_Data records_
╭──

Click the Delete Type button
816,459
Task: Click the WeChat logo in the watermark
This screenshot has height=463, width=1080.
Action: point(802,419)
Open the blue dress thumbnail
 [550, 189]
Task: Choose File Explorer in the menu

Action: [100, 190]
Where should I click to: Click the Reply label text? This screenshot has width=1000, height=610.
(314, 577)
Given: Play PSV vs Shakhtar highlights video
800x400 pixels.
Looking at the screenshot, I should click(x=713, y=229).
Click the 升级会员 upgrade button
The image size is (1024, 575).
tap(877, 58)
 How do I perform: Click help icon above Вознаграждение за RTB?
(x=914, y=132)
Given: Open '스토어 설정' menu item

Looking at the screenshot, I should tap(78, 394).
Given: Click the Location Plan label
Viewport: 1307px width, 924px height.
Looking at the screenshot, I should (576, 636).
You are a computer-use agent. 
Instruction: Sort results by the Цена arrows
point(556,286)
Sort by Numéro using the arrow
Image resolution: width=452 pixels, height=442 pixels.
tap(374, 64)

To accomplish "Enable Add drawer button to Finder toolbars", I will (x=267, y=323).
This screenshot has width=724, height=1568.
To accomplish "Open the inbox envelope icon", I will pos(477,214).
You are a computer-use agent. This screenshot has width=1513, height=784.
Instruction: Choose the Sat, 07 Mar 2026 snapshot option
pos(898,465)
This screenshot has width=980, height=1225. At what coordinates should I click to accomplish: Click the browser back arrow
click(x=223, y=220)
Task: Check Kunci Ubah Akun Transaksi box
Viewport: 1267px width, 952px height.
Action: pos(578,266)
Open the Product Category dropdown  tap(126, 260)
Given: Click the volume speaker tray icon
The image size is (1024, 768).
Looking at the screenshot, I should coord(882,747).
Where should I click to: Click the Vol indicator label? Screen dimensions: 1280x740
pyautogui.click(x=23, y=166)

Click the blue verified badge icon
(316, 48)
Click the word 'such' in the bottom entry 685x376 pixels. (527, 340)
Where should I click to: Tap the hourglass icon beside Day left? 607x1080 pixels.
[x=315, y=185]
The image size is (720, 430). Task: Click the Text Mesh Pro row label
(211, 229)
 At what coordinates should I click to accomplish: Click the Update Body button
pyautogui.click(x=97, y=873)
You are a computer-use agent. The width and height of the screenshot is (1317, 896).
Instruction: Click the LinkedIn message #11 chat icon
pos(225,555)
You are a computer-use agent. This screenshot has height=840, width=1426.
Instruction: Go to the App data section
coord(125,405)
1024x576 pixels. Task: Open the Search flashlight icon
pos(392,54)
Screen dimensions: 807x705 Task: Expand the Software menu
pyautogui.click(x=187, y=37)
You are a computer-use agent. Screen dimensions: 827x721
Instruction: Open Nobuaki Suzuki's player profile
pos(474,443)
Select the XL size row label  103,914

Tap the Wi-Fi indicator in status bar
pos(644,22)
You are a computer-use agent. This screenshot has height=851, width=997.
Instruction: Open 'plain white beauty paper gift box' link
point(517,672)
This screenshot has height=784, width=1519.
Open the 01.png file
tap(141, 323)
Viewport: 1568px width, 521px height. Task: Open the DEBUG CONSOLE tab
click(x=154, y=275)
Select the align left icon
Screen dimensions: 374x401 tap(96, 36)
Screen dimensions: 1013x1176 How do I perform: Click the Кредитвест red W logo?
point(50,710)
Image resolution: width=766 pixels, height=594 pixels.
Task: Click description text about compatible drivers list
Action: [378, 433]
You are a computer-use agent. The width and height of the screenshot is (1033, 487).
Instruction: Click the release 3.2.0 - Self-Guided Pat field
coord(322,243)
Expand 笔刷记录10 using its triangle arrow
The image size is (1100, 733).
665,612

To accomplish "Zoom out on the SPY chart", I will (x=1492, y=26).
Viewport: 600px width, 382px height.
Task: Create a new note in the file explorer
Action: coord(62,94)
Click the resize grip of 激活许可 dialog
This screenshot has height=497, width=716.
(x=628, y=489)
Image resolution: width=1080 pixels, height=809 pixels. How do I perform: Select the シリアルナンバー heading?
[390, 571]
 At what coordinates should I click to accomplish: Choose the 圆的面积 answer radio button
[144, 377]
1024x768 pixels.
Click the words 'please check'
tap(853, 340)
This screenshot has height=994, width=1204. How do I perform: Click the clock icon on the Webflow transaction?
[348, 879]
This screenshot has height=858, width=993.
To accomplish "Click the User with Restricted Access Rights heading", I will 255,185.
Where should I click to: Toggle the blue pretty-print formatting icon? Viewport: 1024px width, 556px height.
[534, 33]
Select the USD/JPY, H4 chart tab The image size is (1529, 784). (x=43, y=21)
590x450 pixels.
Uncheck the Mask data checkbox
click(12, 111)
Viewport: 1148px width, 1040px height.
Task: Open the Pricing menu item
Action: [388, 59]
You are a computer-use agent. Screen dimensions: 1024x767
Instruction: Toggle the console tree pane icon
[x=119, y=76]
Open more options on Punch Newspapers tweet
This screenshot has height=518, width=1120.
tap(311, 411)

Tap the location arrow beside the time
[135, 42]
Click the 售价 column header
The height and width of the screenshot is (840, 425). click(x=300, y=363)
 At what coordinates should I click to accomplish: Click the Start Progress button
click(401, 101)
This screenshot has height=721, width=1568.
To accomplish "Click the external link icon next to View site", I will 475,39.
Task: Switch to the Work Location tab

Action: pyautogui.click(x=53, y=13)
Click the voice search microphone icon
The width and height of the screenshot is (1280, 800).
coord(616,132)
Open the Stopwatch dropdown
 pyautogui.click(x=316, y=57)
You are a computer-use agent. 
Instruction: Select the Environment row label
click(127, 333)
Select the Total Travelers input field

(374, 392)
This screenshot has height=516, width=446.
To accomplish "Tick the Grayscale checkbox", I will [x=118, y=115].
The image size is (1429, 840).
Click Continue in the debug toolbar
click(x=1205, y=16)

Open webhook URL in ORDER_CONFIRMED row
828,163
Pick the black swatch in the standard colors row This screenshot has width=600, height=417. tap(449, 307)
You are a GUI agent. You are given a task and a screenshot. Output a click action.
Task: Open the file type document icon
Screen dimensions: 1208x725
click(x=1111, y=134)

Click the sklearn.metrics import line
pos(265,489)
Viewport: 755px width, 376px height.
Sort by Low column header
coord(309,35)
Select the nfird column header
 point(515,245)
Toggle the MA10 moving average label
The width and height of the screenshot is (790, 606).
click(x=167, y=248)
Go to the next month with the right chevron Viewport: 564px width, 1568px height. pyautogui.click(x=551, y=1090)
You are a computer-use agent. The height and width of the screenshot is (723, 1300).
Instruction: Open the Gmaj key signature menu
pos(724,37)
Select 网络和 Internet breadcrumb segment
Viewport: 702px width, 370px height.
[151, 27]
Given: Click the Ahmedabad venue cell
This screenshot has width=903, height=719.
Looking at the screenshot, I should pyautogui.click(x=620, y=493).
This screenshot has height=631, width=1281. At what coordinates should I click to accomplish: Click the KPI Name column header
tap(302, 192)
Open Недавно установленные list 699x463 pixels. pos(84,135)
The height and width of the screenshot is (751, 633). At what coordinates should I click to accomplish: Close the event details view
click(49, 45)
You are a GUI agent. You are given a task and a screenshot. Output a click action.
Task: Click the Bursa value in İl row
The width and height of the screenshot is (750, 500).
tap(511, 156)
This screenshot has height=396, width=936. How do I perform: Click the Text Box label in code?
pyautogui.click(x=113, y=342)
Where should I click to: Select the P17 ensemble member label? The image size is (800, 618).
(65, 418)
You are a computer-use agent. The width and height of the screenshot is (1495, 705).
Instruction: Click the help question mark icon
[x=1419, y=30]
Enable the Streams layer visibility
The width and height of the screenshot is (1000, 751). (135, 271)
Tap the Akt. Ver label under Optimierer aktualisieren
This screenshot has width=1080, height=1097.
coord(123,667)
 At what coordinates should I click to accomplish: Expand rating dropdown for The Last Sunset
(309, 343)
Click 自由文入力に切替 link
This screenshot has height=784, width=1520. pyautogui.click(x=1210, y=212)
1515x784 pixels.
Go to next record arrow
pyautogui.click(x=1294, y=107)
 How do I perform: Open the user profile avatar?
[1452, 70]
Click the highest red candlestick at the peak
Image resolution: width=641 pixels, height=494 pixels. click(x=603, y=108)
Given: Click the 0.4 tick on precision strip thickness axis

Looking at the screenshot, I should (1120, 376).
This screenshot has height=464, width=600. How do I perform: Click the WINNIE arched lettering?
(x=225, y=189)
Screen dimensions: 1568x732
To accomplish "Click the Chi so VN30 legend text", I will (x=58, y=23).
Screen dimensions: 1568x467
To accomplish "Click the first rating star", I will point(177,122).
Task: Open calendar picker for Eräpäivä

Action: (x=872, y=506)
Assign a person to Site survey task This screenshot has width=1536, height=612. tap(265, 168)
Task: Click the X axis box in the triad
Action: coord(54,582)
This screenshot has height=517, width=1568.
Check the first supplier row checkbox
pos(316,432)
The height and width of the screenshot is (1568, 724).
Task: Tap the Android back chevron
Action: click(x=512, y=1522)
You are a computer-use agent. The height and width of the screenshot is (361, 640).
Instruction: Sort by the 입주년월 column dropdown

╰──

_Work to complete_
What lines above contain the word "with"? Please copy each one.

_Your response_
To accomplish "Click the User with Restricted Access Rights heading", I will 255,185.
Go to the next month with the right chevron Viewport: 564px width, 1568px height. pyautogui.click(x=551, y=1090)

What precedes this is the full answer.